The response must reproduce exactly every line of the material below holding the word "Colorvu".

Start of Data provided

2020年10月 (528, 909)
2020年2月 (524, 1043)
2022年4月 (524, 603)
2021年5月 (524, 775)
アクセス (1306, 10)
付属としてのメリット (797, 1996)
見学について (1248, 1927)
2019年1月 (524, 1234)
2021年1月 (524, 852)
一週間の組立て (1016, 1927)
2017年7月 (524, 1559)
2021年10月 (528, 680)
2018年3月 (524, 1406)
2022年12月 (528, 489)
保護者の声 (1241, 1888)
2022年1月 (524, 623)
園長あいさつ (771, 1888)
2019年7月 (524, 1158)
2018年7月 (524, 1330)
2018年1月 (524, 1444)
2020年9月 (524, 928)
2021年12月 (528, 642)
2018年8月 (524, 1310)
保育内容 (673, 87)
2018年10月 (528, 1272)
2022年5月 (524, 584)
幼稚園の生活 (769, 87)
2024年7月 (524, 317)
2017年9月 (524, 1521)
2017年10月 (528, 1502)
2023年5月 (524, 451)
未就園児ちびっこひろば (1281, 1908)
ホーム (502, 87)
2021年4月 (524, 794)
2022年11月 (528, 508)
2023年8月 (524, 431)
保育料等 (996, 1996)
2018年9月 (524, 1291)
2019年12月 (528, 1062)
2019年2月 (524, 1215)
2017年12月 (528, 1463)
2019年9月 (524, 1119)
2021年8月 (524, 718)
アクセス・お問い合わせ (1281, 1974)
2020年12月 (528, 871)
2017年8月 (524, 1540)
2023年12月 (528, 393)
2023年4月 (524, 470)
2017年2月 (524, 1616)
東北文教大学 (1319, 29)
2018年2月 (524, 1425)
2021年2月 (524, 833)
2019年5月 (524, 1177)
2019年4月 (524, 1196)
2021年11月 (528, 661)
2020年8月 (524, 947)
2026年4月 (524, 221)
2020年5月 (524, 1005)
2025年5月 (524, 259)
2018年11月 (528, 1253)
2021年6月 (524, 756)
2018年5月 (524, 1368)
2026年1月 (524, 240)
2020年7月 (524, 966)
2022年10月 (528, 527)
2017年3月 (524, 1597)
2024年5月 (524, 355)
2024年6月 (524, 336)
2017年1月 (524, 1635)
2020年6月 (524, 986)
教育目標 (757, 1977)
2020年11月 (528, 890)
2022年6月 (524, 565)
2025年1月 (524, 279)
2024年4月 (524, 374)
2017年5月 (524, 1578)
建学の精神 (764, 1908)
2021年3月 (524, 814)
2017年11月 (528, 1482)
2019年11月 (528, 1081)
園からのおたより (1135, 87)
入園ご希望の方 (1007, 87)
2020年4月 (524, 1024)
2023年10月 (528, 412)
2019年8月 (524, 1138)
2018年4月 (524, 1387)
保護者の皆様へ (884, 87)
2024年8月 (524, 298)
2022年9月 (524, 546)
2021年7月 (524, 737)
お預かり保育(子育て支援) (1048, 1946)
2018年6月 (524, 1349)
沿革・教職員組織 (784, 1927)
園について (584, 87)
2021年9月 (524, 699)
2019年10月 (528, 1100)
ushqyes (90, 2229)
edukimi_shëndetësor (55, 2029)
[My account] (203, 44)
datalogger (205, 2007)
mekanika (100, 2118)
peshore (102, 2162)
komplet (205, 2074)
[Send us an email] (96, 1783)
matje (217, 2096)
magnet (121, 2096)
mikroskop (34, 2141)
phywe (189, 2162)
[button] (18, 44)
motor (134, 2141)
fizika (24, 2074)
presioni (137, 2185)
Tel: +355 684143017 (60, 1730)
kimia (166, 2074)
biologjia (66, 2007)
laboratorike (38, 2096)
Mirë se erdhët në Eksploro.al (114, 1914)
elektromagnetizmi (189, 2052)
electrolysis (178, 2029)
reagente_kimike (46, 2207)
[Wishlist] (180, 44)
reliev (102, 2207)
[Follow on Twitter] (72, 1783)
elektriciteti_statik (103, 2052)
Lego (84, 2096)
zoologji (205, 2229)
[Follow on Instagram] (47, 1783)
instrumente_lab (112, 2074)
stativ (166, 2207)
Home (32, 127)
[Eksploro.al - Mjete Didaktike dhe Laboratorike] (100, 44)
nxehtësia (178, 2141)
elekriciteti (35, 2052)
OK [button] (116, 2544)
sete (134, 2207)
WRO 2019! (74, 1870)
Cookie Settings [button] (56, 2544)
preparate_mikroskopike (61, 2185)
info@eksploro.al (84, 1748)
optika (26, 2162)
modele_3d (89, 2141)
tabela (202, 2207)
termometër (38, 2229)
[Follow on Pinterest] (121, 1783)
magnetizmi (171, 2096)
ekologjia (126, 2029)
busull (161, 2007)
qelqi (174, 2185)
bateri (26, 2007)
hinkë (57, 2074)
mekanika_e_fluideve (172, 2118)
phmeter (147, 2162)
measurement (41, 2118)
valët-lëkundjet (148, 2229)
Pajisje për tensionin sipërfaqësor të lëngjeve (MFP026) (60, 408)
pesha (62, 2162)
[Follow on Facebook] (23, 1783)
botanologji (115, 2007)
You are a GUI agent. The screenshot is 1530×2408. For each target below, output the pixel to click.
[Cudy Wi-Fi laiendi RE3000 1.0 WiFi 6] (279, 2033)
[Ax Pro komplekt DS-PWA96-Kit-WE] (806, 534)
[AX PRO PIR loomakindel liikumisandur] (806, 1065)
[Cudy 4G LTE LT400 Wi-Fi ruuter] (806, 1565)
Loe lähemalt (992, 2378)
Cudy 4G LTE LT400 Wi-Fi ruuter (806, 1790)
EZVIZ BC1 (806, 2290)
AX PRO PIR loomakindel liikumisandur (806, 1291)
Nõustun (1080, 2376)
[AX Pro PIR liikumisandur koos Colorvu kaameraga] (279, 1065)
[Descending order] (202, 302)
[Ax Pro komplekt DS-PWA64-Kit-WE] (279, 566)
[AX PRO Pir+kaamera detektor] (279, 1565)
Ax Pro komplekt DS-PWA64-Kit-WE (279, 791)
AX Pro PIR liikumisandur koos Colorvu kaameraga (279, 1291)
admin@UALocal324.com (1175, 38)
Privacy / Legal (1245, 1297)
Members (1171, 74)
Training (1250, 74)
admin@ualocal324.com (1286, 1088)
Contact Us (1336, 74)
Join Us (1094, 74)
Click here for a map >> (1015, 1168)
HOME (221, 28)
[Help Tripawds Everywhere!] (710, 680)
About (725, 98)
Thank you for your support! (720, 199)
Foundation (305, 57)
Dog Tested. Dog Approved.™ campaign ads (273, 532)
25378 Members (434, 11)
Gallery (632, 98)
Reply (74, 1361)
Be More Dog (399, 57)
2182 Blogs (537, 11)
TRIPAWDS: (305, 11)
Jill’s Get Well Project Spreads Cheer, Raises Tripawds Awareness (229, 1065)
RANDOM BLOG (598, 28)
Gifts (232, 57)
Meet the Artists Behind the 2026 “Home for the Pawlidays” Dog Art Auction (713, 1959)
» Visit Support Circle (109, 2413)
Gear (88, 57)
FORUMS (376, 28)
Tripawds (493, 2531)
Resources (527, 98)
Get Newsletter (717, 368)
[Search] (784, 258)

End of Data provided

◆ Answer space
[AX Pro PIR liikumisandur koos Colorvu kaameraga] (279, 1065)
AX Pro PIR liikumisandur koos Colorvu kaameraga (279, 1291)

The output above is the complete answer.